(Stored items)
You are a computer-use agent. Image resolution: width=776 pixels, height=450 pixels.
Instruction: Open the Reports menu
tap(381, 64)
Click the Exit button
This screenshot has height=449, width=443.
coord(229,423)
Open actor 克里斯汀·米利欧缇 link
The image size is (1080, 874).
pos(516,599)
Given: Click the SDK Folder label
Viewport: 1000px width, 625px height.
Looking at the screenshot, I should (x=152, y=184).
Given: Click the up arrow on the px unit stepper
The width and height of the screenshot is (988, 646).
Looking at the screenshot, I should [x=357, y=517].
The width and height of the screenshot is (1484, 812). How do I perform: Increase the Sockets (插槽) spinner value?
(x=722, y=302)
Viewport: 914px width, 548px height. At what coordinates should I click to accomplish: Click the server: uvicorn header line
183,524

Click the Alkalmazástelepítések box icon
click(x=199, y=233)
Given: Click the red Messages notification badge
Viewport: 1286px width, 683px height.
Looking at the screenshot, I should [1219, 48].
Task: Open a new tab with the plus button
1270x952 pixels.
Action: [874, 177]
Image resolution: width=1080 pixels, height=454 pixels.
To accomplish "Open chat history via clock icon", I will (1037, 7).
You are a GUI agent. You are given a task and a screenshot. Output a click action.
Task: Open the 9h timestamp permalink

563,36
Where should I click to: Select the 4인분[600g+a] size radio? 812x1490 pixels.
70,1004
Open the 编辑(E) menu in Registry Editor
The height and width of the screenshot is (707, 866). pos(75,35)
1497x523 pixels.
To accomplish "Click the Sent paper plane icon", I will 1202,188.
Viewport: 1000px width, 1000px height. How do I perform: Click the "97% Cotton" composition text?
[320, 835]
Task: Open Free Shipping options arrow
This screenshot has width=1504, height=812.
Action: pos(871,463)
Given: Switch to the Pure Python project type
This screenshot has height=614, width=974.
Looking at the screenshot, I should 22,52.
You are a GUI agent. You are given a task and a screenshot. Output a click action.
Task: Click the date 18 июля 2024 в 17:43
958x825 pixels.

▸ WORK ORDER
Line by line, output the data precisely as shown above.

▸ SOLUTION TO THIS EXERCISE
You are a computer-use agent. Image resolution: width=776 pixels, height=450 pixels.
Instruction: Open the Reports menu
tap(381, 64)
Click the Exit button
This screenshot has height=449, width=443.
coord(229,423)
Open actor 克里斯汀·米利欧缇 link
The image size is (1080, 874).
pos(516,599)
Given: Click the SDK Folder label
Viewport: 1000px width, 625px height.
Looking at the screenshot, I should (x=152, y=184).
Given: Click the up arrow on the px unit stepper
The width and height of the screenshot is (988, 646).
Looking at the screenshot, I should [x=357, y=517].
The width and height of the screenshot is (1484, 812). How do I perform: Increase the Sockets (插槽) spinner value?
(x=722, y=302)
Viewport: 914px width, 548px height. At what coordinates should I click to accomplish: Click the server: uvicorn header line
183,524

Click the Alkalmazástelepítések box icon
click(x=199, y=233)
Given: Click the red Messages notification badge
Viewport: 1286px width, 683px height.
Looking at the screenshot, I should [1219, 48].
Task: Open a new tab with the plus button
1270x952 pixels.
Action: [874, 177]
Image resolution: width=1080 pixels, height=454 pixels.
To accomplish "Open chat history via clock icon", I will (1037, 7).
You are a GUI agent. You are given a task and a screenshot. Output a click action.
Task: Open the 9h timestamp permalink

563,36
Where should I click to: Select the 4인분[600g+a] size radio? 812x1490 pixels.
70,1004
Open the 编辑(E) menu in Registry Editor
The height and width of the screenshot is (707, 866). pos(75,35)
1497x523 pixels.
To accomplish "Click the Sent paper plane icon", I will 1202,188.
Viewport: 1000px width, 1000px height. How do I perform: Click the "97% Cotton" composition text?
[320, 835]
Task: Open Free Shipping options arrow
This screenshot has width=1504, height=812.
Action: pos(871,463)
Given: Switch to the Pure Python project type
This screenshot has height=614, width=974.
Looking at the screenshot, I should 22,52.
You are a GUI agent. You are given a task and a screenshot. Output a click action.
Task: Click the date 18 июля 2024 в 17:43
958x825 pixels.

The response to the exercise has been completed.